Challenges Business Owners Face in Raising Equity Funds
Los Angeles and Southern California business executives often find that they need a cash infusion in order to take their companies to the next level. In this scenario, they have two primary options for funding: debt or equity.
Debt is simply a loan, usually from a bank, that must be repaid with interest. Equity is different. This is money that’s invested in the business by a venture capitalist or angel investor. In return for their investment, these investors receive an ownership stake in the business.
Specialized Expertise Required
While obtaining a business loan is a fairly straightforward process, raising equity funds requires specialized expertise. Unfortunately, owners and entrepreneurs sometimes embark on the process of fundraising with little or no knowledge of how to do it successfully. This usually results in frustration and, worse, the failure to secure the financing needed to grow the business.
Specifically, owners who are inexperienced in fundraising typically do not:
Understand the pros and cons of debt vs. equity financing. Many assume that equity is cheaper than debt, but in reality, it’s usually just the opposite. There’s a huge tradeoff whenever shares of a business are exchanged for capital.
Know how to structure an equity financing agreement. Legal counsel can help write a contract, but structuring an equity agreement involves much more than just dotting legal i’s and crossing legal t’s.
Understand how to find the right investors for their business. If and when they do find the right venture capitalist or angel, they often don’t know how to approach the investor.
Know how to negotiate effectively with venture capitalists and angels. These are professional investors who are experienced in what they do. An owner or entrepreneur, on the other hand, may only negotiate for equity financing once or twice in his or her life. Just think about how many aspiring entrepreneurs on the hit TV show Shark Tank get eaten alive by venture capital pros like Mark Cuban, Kevin O’Leary and Barbara Corcoran.

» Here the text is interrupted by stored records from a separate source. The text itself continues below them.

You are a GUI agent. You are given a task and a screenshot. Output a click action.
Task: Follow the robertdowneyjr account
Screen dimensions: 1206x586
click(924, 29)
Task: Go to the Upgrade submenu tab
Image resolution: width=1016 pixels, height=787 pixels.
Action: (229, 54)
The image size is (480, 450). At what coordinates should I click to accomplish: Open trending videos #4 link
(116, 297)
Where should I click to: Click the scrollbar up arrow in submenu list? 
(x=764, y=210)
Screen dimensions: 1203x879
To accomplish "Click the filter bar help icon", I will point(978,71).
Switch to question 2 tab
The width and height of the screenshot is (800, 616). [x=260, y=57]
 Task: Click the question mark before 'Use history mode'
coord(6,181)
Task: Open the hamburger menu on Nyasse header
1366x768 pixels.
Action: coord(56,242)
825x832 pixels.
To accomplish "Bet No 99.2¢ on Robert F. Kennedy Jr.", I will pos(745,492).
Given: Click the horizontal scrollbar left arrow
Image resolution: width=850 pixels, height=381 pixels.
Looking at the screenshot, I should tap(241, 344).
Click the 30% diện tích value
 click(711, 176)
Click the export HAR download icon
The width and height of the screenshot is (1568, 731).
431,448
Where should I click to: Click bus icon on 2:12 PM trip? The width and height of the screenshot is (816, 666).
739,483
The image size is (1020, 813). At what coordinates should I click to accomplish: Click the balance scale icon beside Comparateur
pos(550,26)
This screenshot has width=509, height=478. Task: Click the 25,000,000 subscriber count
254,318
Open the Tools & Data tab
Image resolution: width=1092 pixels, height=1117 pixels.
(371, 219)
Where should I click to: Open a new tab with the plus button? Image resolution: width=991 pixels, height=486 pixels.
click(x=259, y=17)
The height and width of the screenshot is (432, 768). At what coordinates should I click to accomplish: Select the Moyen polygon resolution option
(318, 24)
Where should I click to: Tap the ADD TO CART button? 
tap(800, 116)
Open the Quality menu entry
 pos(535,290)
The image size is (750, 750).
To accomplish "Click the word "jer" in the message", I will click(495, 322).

As a result, inexperienced owners and entrepreneurs often end up:
§ Choosing the wrong form of financing and/or the wrong financing source.
§ Structuring the financing agreement in a way that is not advantageous to their business.
§ Paying a higher cost of capital than they need to.
§ Failing to secure equity financing at all and forfeiting opportunities for business growth and expansion.
How an Outsourced CFO Can Help
If you plan to engage in equity fundraising but don’t have any experience in this area, it might make sense to talk to an outsourced CFO services provider to find out how he or she can help you in this endeavor. An outsourced CFO is a trained financial professional who has participated in equity fundraising via either private placements or public offerings. Given this experience, the outsourced CFO understands the nuances involved in raising funds from equity investors. An outsourced CFO can:
§ Help you analyze the cost of capital and keep this cost as low as possible.
§ Make sure the equity financing agreement is structured economically in a way that’s most beneficial to your business.
§ Help ensure that you get the best and most efficient service from external legal counsel at the lowest possible cost.
§ Negotiate effectively with equity investors by “speaking their language.”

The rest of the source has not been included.